Assignment: Look through the lines below for the word "title", and copy every line that has it.

Working data:
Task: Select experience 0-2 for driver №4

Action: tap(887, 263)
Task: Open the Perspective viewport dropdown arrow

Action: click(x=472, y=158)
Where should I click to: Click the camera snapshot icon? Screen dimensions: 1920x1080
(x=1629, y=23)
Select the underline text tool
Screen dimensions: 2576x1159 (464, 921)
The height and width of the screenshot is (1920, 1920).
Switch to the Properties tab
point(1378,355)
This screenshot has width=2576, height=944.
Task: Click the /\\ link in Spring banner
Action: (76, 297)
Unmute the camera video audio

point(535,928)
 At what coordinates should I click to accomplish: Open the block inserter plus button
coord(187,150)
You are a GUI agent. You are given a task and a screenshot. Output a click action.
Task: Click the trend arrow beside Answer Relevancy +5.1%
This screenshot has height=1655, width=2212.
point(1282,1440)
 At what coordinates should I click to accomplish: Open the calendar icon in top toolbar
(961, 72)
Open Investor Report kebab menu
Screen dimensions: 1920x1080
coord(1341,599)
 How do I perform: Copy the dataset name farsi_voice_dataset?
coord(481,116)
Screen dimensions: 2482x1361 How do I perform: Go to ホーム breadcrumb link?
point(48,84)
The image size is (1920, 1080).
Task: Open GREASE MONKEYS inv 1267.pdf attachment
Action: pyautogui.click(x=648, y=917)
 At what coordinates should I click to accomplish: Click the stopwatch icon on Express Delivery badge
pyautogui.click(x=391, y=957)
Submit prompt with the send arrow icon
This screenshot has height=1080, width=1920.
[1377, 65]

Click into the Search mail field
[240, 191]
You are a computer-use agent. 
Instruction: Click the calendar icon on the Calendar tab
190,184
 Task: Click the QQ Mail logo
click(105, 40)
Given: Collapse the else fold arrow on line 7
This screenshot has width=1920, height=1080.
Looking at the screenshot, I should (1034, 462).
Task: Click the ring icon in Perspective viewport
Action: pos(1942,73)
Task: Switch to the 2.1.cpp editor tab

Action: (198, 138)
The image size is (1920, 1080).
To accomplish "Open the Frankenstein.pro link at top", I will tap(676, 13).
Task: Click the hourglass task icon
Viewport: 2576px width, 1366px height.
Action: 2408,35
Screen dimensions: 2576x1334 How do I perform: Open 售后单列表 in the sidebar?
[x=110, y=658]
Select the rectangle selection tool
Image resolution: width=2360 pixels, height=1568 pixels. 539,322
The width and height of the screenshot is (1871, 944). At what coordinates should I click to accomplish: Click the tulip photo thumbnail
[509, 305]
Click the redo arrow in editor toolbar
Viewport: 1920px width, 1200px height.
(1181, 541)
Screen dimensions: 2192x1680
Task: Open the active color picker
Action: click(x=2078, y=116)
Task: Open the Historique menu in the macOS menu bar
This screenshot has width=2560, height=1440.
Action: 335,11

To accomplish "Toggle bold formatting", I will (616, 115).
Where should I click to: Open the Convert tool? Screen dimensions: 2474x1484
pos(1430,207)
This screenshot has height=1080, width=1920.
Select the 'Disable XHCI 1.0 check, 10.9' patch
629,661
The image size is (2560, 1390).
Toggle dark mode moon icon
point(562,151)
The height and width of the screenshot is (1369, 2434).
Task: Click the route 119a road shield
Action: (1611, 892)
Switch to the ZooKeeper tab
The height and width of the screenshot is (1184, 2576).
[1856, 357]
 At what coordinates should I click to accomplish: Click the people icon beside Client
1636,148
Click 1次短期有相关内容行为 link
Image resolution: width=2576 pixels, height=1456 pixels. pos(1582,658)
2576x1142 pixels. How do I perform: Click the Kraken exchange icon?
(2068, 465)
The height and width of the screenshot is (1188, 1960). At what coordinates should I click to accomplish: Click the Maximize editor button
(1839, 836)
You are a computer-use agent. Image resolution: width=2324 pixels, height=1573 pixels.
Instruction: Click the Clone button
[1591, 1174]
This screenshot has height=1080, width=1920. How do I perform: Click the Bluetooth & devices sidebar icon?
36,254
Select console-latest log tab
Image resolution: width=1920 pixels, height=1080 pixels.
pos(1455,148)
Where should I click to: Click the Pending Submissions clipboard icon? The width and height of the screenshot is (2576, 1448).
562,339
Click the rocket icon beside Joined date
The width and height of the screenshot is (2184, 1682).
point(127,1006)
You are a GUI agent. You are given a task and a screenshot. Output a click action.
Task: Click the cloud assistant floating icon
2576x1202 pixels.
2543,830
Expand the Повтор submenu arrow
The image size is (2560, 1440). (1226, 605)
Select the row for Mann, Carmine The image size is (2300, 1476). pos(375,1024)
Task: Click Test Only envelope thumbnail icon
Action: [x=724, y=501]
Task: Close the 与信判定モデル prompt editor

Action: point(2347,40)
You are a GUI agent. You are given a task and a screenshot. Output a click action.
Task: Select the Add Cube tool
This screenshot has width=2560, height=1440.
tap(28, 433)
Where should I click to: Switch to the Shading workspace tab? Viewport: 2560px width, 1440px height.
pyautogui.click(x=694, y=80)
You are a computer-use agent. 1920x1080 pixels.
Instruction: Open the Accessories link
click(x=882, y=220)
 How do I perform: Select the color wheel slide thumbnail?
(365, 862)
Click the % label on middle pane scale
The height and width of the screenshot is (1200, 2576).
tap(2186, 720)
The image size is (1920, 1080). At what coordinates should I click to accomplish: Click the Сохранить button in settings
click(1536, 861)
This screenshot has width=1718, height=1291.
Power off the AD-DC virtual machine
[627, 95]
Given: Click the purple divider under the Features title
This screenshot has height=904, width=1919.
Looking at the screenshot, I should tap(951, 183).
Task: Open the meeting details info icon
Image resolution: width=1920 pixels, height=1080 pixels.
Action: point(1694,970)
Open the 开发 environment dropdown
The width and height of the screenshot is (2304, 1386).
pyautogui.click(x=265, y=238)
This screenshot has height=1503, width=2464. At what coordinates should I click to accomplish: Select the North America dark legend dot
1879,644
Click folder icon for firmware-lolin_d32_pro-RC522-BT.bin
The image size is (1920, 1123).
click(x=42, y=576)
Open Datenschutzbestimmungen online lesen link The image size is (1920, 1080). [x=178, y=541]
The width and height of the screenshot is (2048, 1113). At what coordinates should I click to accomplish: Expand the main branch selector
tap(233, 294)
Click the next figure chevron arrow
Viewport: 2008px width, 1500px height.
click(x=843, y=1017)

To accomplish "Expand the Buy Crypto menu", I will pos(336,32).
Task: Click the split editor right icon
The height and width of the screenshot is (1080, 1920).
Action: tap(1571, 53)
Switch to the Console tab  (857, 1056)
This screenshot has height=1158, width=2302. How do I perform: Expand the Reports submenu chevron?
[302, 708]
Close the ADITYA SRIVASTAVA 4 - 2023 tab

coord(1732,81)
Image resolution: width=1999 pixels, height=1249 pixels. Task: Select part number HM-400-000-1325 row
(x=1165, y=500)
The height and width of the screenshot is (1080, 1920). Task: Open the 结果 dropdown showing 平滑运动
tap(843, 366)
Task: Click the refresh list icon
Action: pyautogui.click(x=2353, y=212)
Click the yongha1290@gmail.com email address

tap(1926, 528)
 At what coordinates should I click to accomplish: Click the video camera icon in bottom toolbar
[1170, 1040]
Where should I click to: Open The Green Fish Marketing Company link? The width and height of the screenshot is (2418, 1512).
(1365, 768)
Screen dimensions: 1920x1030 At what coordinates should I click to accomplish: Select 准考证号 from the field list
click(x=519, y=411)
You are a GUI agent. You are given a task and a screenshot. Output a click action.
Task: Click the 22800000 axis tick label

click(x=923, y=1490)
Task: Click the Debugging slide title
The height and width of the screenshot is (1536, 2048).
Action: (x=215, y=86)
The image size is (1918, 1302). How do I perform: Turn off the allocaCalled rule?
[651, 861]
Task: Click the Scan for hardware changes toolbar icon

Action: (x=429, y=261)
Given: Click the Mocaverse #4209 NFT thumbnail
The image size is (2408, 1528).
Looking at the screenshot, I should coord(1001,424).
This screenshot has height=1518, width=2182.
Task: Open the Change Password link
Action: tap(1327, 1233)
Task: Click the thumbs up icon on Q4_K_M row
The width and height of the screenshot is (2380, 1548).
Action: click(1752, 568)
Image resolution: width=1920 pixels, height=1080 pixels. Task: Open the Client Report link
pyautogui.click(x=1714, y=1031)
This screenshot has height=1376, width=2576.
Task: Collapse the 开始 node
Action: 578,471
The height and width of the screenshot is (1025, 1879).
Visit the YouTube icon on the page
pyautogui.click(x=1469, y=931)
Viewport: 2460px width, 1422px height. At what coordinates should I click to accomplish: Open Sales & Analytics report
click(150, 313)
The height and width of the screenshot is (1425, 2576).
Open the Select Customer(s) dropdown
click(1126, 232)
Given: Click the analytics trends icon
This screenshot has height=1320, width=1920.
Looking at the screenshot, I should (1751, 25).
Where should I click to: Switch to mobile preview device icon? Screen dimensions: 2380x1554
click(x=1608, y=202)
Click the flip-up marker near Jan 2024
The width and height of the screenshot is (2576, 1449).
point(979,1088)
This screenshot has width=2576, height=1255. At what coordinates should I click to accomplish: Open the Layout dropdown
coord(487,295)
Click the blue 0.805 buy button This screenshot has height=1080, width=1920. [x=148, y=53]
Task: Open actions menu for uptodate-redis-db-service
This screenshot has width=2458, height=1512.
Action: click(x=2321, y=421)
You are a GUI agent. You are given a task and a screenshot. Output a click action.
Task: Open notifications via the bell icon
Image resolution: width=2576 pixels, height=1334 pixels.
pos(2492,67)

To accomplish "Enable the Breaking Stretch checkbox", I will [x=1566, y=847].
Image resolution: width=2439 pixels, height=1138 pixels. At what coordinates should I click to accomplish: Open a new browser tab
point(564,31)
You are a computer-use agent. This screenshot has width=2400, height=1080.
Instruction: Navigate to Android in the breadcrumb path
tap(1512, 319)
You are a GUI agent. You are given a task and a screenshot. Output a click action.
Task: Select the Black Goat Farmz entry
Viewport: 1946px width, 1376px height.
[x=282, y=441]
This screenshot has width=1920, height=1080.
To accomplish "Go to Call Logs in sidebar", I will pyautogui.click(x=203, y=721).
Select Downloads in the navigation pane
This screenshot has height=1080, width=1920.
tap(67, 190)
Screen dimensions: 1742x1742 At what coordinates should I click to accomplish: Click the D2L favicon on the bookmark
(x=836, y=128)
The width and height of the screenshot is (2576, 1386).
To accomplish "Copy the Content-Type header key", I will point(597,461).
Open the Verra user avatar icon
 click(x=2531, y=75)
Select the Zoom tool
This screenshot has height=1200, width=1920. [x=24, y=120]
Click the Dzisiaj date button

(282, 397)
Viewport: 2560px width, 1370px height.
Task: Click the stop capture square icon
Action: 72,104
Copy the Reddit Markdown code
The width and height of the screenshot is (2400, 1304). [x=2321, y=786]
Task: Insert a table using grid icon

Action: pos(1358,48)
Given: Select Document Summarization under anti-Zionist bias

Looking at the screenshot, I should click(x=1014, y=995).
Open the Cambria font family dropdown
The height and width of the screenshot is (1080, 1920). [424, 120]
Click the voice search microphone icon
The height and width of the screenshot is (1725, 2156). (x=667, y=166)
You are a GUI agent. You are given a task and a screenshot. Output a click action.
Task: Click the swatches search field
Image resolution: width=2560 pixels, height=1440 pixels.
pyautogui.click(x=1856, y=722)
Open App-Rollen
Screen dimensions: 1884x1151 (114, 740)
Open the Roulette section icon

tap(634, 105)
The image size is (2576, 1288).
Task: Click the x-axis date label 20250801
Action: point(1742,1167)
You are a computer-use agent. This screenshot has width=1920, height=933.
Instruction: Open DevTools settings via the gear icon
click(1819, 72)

Expected answer:
Given: Click the purple divider under the Features title
Task: Click the Debugging slide title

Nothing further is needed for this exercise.